Amazon SageMaker Studio Lab: A Great Alternative to Google Colab

Introducing the New Free Machine Learning Platform of AWS

Giannis Tolios
Towards Data Science

--

Photo by Scott Graham on Unsplash

Getting started with machine learning can be a daunting experience, especially if you are not technically oriented and experienced with computers. Anaconda is an amazing tool, but it requires some expertise to set up and use correctly. Furthermore, having a powerful computer is necessary to train machine learning models on big datasets, making it especially true if you are interested in deep learning. Fortunately, there are various alternatives that let beginners experiment with machine learning, by easily executing their code on a cloud service. Google Colab has become an industry standard in the past years, as it is a user-friendly service that can be easily accessed, simply by creating a Google account. Amazon has recently introduced SageMaker Studio Lab, an alternative service that offers useful features and functionality. In this article, I am going to present its main features, as well as provide a short tutorial to help you get familiar with the service. Let’s get started!

Introducing the Service

SageMaker Studio Lab provides free access to AWS runtimes that are optimized for machine learning and deep learning tasks. In case you are interested in technical specifications, the CPU runtime is based on the T3.xlarge instance, while the GPU runtime runs on G4dn.xlarge. Each runtime comes with JupyterLab, a web-based interface that lets you create and execute Jupyter notebooks, the de facto standard of data science. Furthermore, the service provides 15 GB of persistent storage, letting you store datasets and experiment results.

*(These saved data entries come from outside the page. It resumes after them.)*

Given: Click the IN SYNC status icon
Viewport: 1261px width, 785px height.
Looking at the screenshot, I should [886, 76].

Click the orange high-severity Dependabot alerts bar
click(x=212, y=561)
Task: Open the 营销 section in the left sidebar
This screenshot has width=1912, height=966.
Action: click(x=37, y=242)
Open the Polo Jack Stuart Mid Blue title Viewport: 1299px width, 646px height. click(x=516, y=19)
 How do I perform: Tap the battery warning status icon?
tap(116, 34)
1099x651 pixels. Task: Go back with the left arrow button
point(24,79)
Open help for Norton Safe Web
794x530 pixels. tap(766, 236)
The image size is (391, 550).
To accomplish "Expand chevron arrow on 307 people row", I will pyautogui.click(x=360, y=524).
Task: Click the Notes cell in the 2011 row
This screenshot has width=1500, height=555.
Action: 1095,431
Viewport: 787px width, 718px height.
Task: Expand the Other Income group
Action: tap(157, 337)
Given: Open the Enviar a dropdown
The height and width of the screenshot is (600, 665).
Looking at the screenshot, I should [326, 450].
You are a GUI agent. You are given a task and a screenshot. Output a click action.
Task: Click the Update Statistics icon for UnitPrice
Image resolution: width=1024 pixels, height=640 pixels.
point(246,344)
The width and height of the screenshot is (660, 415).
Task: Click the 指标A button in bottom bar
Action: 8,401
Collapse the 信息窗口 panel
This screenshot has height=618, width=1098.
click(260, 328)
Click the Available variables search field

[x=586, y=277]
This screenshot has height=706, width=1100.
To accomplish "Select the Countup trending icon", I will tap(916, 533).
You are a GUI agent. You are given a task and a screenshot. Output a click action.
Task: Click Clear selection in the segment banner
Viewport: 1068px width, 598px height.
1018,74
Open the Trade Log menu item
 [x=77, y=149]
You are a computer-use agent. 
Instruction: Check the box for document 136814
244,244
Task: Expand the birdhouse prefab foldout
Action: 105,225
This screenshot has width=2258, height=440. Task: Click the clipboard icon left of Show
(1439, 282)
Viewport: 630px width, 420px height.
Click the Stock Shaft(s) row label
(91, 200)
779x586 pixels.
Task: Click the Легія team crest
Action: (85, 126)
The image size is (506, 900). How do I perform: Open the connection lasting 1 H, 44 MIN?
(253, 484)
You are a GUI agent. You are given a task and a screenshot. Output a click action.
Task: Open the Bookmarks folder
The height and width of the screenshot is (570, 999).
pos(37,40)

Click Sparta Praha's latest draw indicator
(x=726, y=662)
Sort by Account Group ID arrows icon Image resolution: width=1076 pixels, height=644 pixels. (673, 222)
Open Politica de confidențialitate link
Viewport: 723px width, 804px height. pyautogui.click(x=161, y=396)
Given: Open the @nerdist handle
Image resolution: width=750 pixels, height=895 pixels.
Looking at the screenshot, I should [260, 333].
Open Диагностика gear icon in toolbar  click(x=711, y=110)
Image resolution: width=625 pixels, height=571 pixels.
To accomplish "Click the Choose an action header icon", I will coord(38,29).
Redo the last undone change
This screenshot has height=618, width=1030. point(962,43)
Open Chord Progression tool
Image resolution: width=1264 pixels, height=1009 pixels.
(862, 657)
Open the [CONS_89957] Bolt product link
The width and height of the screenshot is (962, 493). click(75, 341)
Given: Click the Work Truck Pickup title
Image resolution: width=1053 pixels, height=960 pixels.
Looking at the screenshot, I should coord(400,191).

Having access to AWS runtimes can be immensely useful. For example, people that have trouble setting up Anaconda and JupyterLab on their own computers, could benefit significantly from it. Furthermore, even experienced users don’t always have access to powerful hardware, so utilizing a cloud service is a great option in that case. Finally, GPU prices have increased in the past years, due to hardware shortages and various other reasons. Therefore, utilizing the GPU runtime of SageMaker Studio Lab will be invaluable for those who can’t afford buying a GPU card!

Comparison with Google Colab

Google Colab is the main alternative to SakeMaker Studio Lab, so I’m going to briefly compare them. Google Colab is an established service, used by millions of data scientists and machine learning engineers, so most professionals in the field are already familiar with it. In my opinion, Google Colab is streamlined and easy to use, while also having advanced collaboration features, an area where SageMaker Studio Lab is somewhat lacking at the moment.

Regardless, it should be noted that Google Colab doesn’t provide persistent storage, with data being lost every time the instance is restarted. Furthermore, Google Colab usually assigns the Tesla K80 GPU to free accounts, whereas faster GPUs are reserved for subscribers of the premium Colab Pro service. On the other hand, the GPU runtime of SageMaker Studio Lab utilizes the Tesla T4 model, a GPU that is significantly better compared to Tesla K80, thus making the service compelling for those interested in deep learning. Regardless, both services are great choices for executing Jupyter notebooks on the cloud.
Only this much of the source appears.